Segundo o estudo, até 2010, 3.342 entidades sem fins lucrativos de todo o país recebiam repasses do governo federal. E as entidades não são obrigadas por lei a prestar contas. De acordo com o Tribunal de Contas da União, entre 1999 e 2010, mais da metade dos repasses federais às ONGs brasileiras não foram fiscalizados, num total de R$ 21,1 bilhões empenhados, cuja aplicação não teve qualquer acompanhamento. 



Para o Ipea, houve picos no repasse das verbas em anos eleitorais e pré-eleitorais (2006, 2009 e 2010). Segundo a fundação pública, “há uma concentração no valor dos repasses, com poucas organizações recebendo muito e muitas recebendo pouco, e também no tipo de entidades beneficiada”. Em geral, para ONGs apadrinhadas politicamente, a fiscalização tende a ser mais falha; para as demais, tende a ser mais rigorosa.
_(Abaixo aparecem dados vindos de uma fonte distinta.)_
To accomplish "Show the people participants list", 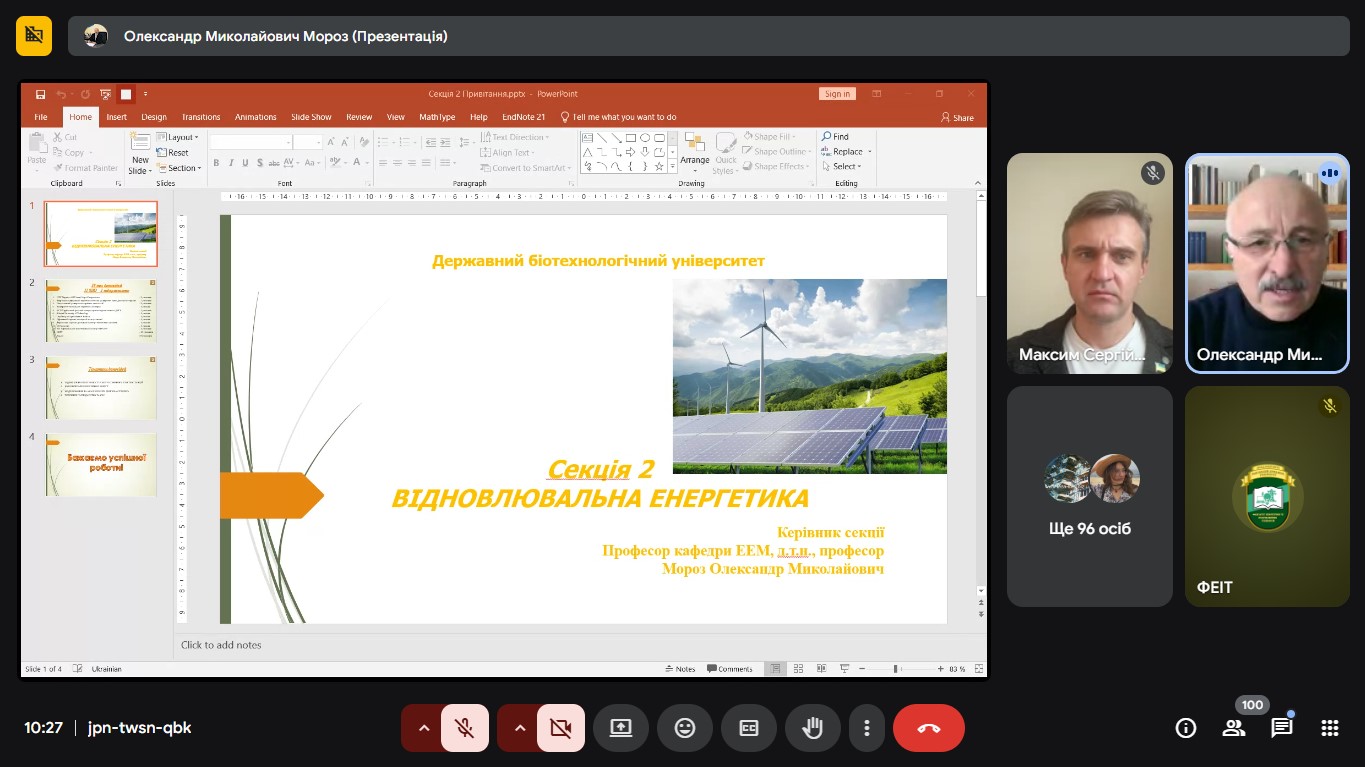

Não por acaso, logo no primeiro ano de Dilma na presidência, uma sequência de escândalos envolvendo os repasses às ONGs conveniadas com o governo federal derrubou os ministros Orlando Silva (do Esporte), Pedro Novaes (do Turismo) e Carlos Lupi( do Trabalho). Os esquemas são quase sempre os mesmos, com o governo federal liberando verbas às organizações mediante o pagamento de propinas que vão de 5% a 20%. Mesmo com o cenário epidêmico, no ano seguinte, com eleições municipais, os repasses aumentaram e as organizações foram autorizadas a receber quase R$ 1 bilhão extra.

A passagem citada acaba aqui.